# how to compress using KGB archiver?



## yoursfriend (Nov 4, 2006)

can any1 tell me how to compress files using KGB archiver 
i tried it a lot of time but it shows "not sufficient memory"
i have 512 Ram 
when i tried in zip mode it compresses not too much !!!
i want to compress at greater extent 
can u tell me?


----------



## n.regmi (Nov 4, 2006)

select archive format to kgb
it compressed my 230 mb image files to only 15.9 mb under normal compression mode. i wonder what happens if u choose maximum compression mode lol.


----------



## shaunak (Nov 5, 2006)

yoursfriend said:
			
		

> can any1 tell me how to compress files using KGB archiver
> i tried it a lot of time but it shows "not sufficient memory"
> i have 512 Ram
> when i tried in zip mode it compresses not too much !!!
> ...



Do any other mode but the maximim. At maximum compression you need 1GB+ memory Any other mode should also offer good compression.

With these settings you should be able to compress properly:

<1>
Type: KGB
ratio: very good
This will use nearly 290Mb of physical memory.
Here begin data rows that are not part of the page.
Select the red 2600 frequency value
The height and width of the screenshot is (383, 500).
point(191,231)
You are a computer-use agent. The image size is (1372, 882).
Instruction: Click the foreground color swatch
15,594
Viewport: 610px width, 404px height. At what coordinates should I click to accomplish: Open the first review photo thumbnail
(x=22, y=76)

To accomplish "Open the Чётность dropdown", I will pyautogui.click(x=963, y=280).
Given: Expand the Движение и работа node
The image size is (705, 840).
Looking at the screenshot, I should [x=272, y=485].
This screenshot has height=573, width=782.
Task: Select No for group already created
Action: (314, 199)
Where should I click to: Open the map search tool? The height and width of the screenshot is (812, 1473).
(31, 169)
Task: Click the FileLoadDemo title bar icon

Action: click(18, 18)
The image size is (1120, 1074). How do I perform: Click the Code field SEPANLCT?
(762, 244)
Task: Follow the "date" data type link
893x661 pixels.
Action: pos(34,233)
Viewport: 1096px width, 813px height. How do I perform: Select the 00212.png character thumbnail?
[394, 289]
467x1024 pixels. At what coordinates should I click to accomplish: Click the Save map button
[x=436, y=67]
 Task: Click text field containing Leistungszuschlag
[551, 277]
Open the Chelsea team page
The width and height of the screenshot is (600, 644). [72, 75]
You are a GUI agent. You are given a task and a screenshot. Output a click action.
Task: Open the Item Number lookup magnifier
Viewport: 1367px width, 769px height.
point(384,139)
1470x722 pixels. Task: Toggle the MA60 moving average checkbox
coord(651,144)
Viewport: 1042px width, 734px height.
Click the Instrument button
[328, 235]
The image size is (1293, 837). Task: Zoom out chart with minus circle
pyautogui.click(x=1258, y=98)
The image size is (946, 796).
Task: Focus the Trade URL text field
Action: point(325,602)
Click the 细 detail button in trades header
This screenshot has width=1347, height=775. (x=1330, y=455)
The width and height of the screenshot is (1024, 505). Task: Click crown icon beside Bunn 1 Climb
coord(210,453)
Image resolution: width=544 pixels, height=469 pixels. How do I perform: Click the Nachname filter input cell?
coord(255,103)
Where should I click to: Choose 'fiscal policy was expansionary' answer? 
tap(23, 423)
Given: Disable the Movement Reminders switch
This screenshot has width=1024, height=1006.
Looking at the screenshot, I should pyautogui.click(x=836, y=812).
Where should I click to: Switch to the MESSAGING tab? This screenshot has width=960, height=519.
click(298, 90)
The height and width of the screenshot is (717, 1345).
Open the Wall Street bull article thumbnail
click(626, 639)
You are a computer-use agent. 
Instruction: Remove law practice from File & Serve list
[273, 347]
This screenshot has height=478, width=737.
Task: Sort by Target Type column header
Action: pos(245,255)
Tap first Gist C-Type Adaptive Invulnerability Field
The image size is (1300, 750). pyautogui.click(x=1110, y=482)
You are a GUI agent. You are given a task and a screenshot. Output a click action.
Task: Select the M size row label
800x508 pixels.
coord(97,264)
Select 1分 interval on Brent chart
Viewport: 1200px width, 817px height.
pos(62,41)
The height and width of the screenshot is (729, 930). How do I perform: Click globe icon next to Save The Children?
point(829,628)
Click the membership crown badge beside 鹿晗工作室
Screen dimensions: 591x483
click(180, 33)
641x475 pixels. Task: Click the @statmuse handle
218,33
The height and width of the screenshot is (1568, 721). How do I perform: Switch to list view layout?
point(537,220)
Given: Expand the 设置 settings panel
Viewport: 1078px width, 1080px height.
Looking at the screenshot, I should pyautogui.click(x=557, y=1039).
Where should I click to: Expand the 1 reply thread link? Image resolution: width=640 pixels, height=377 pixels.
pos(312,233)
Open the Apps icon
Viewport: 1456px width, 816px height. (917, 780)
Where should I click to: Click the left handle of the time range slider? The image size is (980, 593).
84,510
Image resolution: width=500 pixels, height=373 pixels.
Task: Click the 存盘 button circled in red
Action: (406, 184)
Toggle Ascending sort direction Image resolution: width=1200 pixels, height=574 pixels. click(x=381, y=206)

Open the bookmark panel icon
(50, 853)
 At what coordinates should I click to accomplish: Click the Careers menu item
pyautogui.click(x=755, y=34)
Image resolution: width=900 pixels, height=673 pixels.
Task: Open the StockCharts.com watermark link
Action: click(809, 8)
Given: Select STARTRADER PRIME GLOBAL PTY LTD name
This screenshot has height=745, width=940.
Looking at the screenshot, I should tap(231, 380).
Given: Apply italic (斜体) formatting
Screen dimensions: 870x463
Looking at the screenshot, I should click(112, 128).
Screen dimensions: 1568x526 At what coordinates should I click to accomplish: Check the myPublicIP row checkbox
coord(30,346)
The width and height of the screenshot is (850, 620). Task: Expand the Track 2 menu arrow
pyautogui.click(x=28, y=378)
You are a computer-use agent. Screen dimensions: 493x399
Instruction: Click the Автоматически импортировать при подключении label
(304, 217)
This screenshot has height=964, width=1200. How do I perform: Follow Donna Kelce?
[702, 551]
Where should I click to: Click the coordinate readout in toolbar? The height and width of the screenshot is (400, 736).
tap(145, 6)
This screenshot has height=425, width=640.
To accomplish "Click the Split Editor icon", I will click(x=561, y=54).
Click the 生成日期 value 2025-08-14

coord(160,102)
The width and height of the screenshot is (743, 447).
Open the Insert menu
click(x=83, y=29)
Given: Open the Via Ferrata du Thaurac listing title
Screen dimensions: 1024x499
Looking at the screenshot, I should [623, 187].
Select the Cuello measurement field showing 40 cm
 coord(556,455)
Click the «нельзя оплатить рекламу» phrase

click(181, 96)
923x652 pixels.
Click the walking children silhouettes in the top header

Using "extreme" will bring you system to near standstill but still should work


----------



## SoFtEcH (Nov 6, 2006)

how long it will take to compress/decompress an 1 GB files/folders?.
I'm having 1 G RAM, If it can consumes less time then i may easily upload Vista and can give links to all  ...


----------



## Akshay (Nov 7, 2006)

@softech

Is it legal 2 post vista? I dont think so. Mods mite ban u if its illegal....


----------



## Vishal Gupta (Nov 7, 2006)

Wrong Section!

_Thread Reported..._


----------